Russia’s Anti-Putin Activists Look to Maintain Protest

Small groups of opposition activists remained on the streets of downtown Moscow on Thursday morning after four days of anti-Putin protests that began with pitched battles between police and demonstrators and also saw the jailing of two of the movement’s figureheads.

“The continuous protest on the streets of Moscow has been going on since 10 a.m. on May 7,” protest organizers wrote on their Facebook page as dozens of anti-Putin activists mingled at a square near the center of the Russian capital.

Police, who have detained around 1,000 protesters since May 6, have not moved to break up the gathering, which is taking place on the first working day after three days of public holidays to mark the capitulation of Nazi Germany in World War Two.

Over 400 people were detained as a Moscow protest rally turned violent on the eve of Vladimir Putin’s May 7 presidential inauguration. Some thirty police officers and an unconfirmed number of demonstrators were also injured in the most serious violence since the start of the previously largely peaceful protests against Putin last winter. “Protesters should have had their livers smeared on the sidewalk for injuring riot police,” said Putin’s spokesman, Dmitry Peskov.

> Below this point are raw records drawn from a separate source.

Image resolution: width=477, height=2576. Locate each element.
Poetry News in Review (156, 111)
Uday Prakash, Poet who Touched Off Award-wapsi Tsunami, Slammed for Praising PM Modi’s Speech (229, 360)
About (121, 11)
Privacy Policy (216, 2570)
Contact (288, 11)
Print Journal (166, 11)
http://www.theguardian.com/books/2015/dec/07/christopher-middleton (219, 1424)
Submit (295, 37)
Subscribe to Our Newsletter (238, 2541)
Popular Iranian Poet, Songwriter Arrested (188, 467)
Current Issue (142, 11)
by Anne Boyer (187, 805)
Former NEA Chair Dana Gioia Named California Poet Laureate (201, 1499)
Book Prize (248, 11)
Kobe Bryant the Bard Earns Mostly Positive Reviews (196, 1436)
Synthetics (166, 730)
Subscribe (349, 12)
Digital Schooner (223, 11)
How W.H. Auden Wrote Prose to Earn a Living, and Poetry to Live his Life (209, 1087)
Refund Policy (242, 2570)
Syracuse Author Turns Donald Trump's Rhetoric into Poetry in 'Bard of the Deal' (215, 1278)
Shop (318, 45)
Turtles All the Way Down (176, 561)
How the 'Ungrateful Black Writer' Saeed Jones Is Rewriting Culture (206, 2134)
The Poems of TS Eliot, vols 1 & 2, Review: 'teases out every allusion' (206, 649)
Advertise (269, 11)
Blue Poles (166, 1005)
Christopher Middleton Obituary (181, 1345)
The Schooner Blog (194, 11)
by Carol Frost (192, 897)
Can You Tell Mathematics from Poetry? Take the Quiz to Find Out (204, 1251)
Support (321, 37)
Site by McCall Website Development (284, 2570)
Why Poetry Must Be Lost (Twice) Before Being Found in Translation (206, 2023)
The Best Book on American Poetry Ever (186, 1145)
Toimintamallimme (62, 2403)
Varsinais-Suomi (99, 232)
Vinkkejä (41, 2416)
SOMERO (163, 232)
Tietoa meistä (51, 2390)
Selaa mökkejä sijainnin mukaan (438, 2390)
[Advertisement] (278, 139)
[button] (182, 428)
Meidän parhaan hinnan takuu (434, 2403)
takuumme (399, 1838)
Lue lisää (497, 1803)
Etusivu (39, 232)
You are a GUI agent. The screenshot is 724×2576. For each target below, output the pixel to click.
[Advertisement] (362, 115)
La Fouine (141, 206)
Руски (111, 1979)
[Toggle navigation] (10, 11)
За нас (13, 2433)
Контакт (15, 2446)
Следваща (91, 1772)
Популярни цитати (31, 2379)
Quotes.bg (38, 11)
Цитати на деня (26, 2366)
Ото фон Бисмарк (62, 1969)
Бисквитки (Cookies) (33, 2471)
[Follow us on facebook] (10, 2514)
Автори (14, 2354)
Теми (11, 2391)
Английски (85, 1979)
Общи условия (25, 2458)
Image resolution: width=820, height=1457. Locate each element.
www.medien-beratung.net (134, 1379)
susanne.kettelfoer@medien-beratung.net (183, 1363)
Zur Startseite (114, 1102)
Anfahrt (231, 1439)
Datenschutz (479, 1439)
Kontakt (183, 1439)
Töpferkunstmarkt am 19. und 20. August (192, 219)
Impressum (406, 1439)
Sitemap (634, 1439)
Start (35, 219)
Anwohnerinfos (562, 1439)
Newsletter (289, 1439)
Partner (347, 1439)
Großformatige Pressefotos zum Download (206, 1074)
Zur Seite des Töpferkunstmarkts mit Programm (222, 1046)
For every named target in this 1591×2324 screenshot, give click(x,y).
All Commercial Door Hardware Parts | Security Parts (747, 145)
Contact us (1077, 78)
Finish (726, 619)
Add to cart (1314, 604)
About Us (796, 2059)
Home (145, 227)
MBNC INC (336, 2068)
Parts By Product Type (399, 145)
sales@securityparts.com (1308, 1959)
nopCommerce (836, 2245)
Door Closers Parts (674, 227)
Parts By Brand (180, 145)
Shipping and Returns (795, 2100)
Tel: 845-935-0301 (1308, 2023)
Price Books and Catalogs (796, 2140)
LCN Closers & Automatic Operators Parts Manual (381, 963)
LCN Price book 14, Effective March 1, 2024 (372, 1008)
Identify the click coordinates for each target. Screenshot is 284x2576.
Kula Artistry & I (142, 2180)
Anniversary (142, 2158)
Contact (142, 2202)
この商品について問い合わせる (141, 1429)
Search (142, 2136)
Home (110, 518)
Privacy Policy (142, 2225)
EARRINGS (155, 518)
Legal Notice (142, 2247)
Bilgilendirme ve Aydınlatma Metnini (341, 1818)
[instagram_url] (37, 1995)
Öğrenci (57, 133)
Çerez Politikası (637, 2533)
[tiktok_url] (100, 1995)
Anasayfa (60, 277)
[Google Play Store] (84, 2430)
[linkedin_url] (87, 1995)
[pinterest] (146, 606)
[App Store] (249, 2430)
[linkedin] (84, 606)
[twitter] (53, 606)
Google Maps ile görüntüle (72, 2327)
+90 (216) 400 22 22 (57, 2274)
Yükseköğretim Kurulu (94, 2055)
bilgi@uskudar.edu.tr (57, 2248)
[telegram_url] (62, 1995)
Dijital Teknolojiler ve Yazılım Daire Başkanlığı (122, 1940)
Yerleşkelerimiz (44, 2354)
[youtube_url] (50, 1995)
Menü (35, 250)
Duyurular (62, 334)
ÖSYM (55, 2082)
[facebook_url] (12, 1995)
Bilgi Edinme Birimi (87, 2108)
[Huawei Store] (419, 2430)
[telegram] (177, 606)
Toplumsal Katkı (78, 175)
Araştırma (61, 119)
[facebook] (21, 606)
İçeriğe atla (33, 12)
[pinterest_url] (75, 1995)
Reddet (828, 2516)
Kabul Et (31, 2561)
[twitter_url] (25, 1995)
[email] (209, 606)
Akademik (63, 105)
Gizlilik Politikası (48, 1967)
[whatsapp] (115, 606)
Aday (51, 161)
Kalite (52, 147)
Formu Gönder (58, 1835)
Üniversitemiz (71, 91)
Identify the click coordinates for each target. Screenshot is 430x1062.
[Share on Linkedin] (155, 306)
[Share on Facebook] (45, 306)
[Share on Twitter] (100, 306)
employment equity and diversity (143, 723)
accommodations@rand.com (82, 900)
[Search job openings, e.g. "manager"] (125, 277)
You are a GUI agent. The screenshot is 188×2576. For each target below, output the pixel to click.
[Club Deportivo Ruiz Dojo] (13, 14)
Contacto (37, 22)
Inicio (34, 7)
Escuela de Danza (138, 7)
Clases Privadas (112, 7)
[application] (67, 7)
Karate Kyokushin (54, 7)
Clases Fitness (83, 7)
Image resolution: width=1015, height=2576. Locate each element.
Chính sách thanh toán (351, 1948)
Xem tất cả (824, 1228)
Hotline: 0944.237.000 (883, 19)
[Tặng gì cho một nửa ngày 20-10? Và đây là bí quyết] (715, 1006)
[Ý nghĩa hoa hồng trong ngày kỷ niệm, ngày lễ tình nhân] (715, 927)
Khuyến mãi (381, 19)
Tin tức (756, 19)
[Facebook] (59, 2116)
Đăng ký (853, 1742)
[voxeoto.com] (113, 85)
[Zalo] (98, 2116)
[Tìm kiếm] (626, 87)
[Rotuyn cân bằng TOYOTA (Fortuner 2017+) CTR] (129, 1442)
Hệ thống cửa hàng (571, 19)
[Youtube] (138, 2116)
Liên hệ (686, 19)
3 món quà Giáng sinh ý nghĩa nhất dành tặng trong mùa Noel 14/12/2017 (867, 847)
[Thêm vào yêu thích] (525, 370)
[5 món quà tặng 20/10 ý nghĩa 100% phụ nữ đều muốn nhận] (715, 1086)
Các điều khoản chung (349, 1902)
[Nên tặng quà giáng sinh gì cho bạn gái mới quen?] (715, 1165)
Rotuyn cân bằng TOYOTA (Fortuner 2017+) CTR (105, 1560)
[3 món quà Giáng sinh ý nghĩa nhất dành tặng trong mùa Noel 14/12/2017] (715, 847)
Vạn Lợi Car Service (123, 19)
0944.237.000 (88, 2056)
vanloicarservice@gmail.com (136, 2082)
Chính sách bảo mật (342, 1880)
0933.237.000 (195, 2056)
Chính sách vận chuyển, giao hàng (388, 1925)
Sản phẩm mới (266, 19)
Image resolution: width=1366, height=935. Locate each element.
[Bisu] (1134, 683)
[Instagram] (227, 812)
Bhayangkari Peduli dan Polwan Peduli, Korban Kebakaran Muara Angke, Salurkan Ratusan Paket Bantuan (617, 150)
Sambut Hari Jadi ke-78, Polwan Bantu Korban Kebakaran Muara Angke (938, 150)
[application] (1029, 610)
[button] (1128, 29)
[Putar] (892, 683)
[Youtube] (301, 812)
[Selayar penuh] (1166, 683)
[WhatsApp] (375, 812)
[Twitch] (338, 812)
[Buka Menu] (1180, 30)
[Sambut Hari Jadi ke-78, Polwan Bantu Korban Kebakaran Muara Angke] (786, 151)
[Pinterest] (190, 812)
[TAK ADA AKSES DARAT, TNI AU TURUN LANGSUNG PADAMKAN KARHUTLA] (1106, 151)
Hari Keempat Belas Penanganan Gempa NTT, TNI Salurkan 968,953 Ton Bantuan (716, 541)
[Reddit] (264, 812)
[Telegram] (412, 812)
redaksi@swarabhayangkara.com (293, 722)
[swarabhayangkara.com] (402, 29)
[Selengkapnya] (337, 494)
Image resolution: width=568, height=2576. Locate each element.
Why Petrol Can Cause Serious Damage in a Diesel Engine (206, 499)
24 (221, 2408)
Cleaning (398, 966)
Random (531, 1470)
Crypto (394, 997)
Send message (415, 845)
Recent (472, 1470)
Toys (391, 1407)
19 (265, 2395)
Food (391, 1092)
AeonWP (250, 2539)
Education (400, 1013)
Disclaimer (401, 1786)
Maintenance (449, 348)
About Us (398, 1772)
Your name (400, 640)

Former KGB officer Putin, 59, returns to the presidency after being forced to step down by the constitution in 2008. He shifted to the post of prime minister and installed his handpicked successor, Dmitry Medvedev, in the Kremlin, but remained by far Russia’s most powerful politician. His opponents accuse him of corruption and a crackdown on political freedoms. Putin’s landslide election victory was marred by allegations of poll fraud and the vote was widely criticized by international observers.

And demonstrations resumed as Putin was sworn in for a third term at a glittering State Kremlin Palace ceremony, as police who had earlier locked down his motorcade’s route pursued hundreds of activists through downtown Moscow’s boulevards and squares. Opposition figures claimed arbitrary arrests and the protests took on an increasingly surreal aspect as hundreds of activists were frequently detained, charged and released, only to be picked up again by security forces on the lookout for anyone wearing a white ribbon, the symbol of the protest movement.

Opposition leader Boris Nemtsov said he was arrested and briefly detained as police raided a popular café a short distance from the route taken by Putin’s motorcade as it sped to the Kremlin.

“Remember, the boulevards are all we have,” wrote blogger and anti-corruption activist Alexei Navalny in a Twitter post on May 7 as he urged anti-Putin opponents to gather for a “People’s Promenade” at a series of Moscow landmarks.

But police moved in to break up what they called “unsanctioned rallies,” arresting – again – both Navalny and Left Front movement leader Sergei Udaltsov on May 8.

Russian socialite Ksenia Sobchak, daughter of Putin’s late mentor, St. Petersburg mayor Anatoly Sobchak, was also among the some 600 people detained on May 7-8.

“I thought I’d get a VIP police truck,” joked Sobchak as she was driven away with other protesters on May 8. She was later released.

But both Navalny and Udaltsov were jailed for 15 days on Wednesday for disobeying police orders. Navalny was questioned by police on Thursday morning in connection with the May 6 riots.

Protesters then used the cover of an approved May 9 Victory Day demonstration by the Communist Party to march down Moscow’s main Tverskaya Street toward the Kremlin.

“Putin we are coming!” chanted several hundred protesters, as they embedded themselves in the 4,500-strong Communist Party rally.

After the march ended, around a hundred peaceful activists then moved on to the area around Red Square, where police appeared to detain at least one person for singing World War Two-era songs at a statue of Soviet war hero Marshal Georgy Zhukov.

“Are these songs to be judged extremist now?” activist leader Vadim Dergachyov asked police who had warned him and other activists that their actions were illegal, ordering them to “disperse immediately.” “Where to? Where to?” activists responded in chorus, before breaking into a chant of “We are just strolling here!”

A number of prominent cultural figures, including bestselling author and political activist Boris Akunin, plan to take to the streets for a “Test Stroll” on May 13.

“The aim of our experiment is to determine – can Muscovites walk freely around their own city or do they need a special pass,” Akunin wrote in his blog on Wednesday.

And Udaltsov proposed on Thursday holding a new march on June 12, the Russia Day public holiday.

“My arrest is revenge by the authorities who are panicking and don’t know how to deal with the increase in protests,” he wrote in message posted on Twitter by his lawyer. “I also urge the continuation of People’s Promenade on the streets of Moscow and other cities.”

But veteran liberal politician Grigory Yavlinksy criticized the protests on Thursday, saying they would achieve nothing and advising demonstrators to “create an alternative” in order to “win elections and take power.”

Yabloko party head Yavlinksy was barred from standing in the March presidential polls after election officials said a large number of signatures in support of his candidacy were fakes.